Industry estimates peg monthly fresh produce sales on quick commerce at Rs 600-700 crore, with the premium segment at roughly 10%. Including offline, the addressable market for premium produce is about Rs 150 crore a month. FoodHall, Nature’s Basket and Reliance’s Freshpik dominate offline, but online has no clear winners yet.
“A trust gap definitely exists. With existing players, you are buying blind. The opportunity will only grow as the market matures,” an analyst tracking the sector said.
A Datum Intelligence analysis of Blinkit’s eggs category illustrates the dynamics: the leading brand’s (eggoz) share nearly halved — from 26% to 14% — between August 2025 and January 2026, with demand fragmenting across smaller brands. Most tellingly, consumers also shifted from 30-piece trays to 6 and 10-piece packs, buying less to limit exposure where trust had broken.
The incumbents aren’t ignoring the threat. Swiggy Instamart recently piloted Nectr, a premium produce offering in Bengaluru, while Zepto launched Harvest Store in premium neighbourhoods of Mumbai and Bengaluru. But Swiggy has stumbled here before, shutting InsanelyGood and Handpicked in mid-2023 after they failed to gain traction.
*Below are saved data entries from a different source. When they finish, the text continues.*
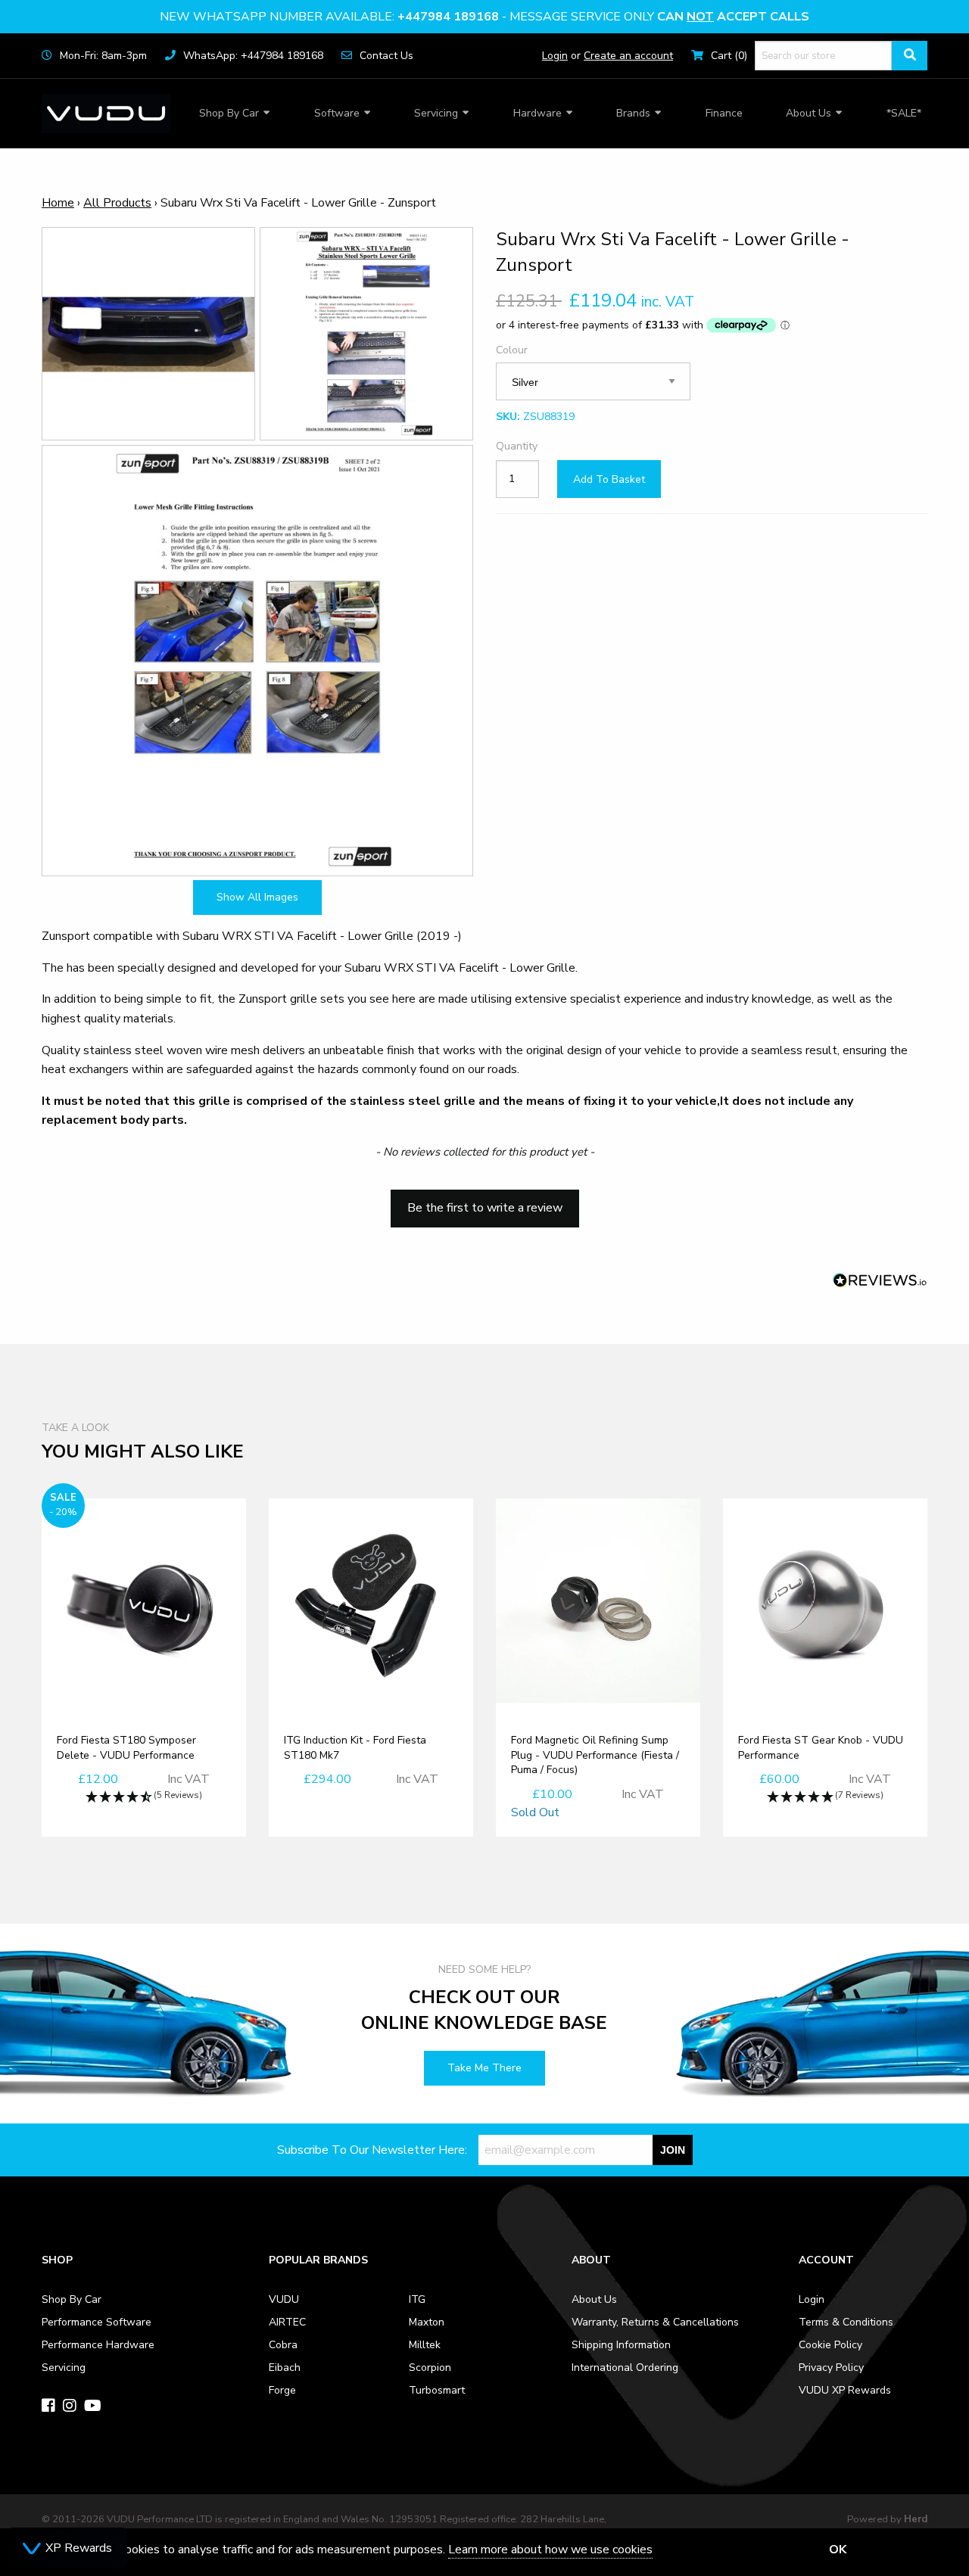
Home (58, 202)
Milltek (425, 2345)
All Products (117, 202)
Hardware (537, 113)
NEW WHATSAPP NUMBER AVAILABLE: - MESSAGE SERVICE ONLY (484, 16)
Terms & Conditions (846, 2322)
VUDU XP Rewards (845, 2390)
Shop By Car (229, 113)
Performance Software (96, 2322)
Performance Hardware (98, 2345)
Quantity (516, 446)
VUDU (284, 2299)
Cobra (283, 2345)
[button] (484, 1200)
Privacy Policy (831, 2367)
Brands (633, 113)
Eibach (285, 2367)
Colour (512, 349)
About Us (808, 113)
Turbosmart (437, 2390)
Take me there (484, 2068)
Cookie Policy (830, 2345)
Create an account (628, 55)
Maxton (426, 2322)
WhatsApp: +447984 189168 (253, 55)
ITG (417, 2299)
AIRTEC (287, 2322)
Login (555, 55)
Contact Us (386, 55)
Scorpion (430, 2367)
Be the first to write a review (484, 1207)
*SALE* (903, 113)
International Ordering (625, 2367)
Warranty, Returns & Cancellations (655, 2322)
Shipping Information (621, 2345)
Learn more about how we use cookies (550, 2549)
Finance (724, 113)
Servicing (436, 113)
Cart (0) (729, 55)
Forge (282, 2390)
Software (337, 113)
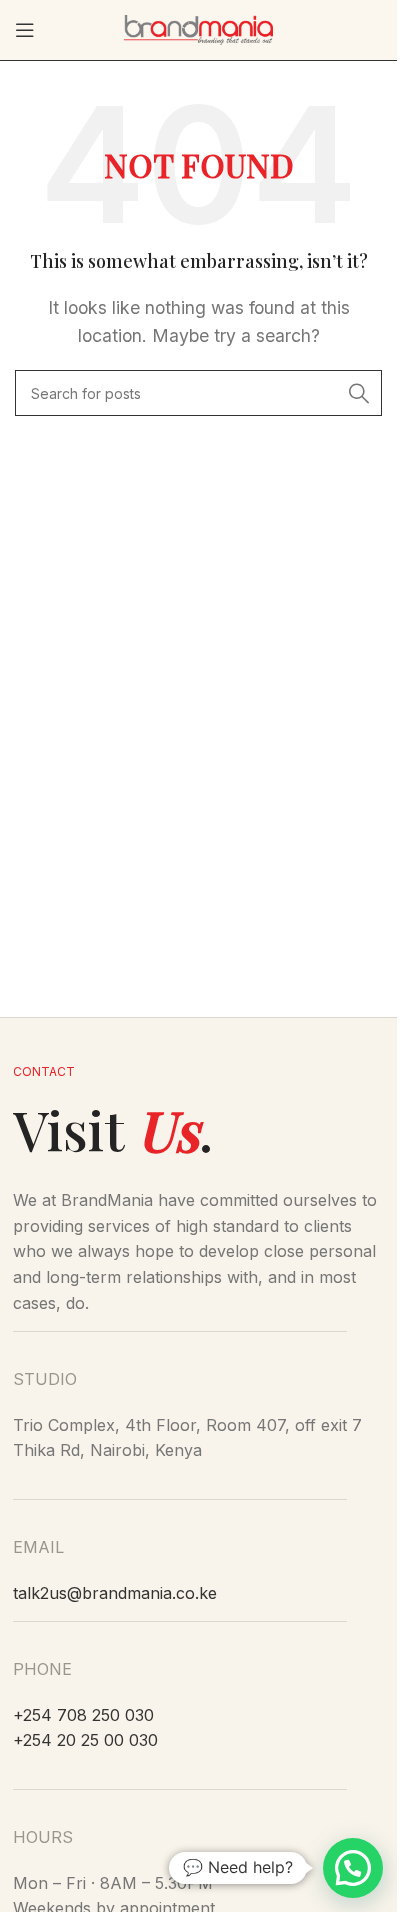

Experts say the bigger question is whether freshness can be industrialised without being commoditised. Fruits and vegetables are variable by nature — shaped by soil, weather and time. Algorithms can optimise routing, but they cannot standardise ripeness. In the end, this isn’t just about produce. It’s about the limits of the quick commerce promise. Speed built the category. Quality may now redefine it. For a growing set of consumers, the clock matters — but the crunch matters more.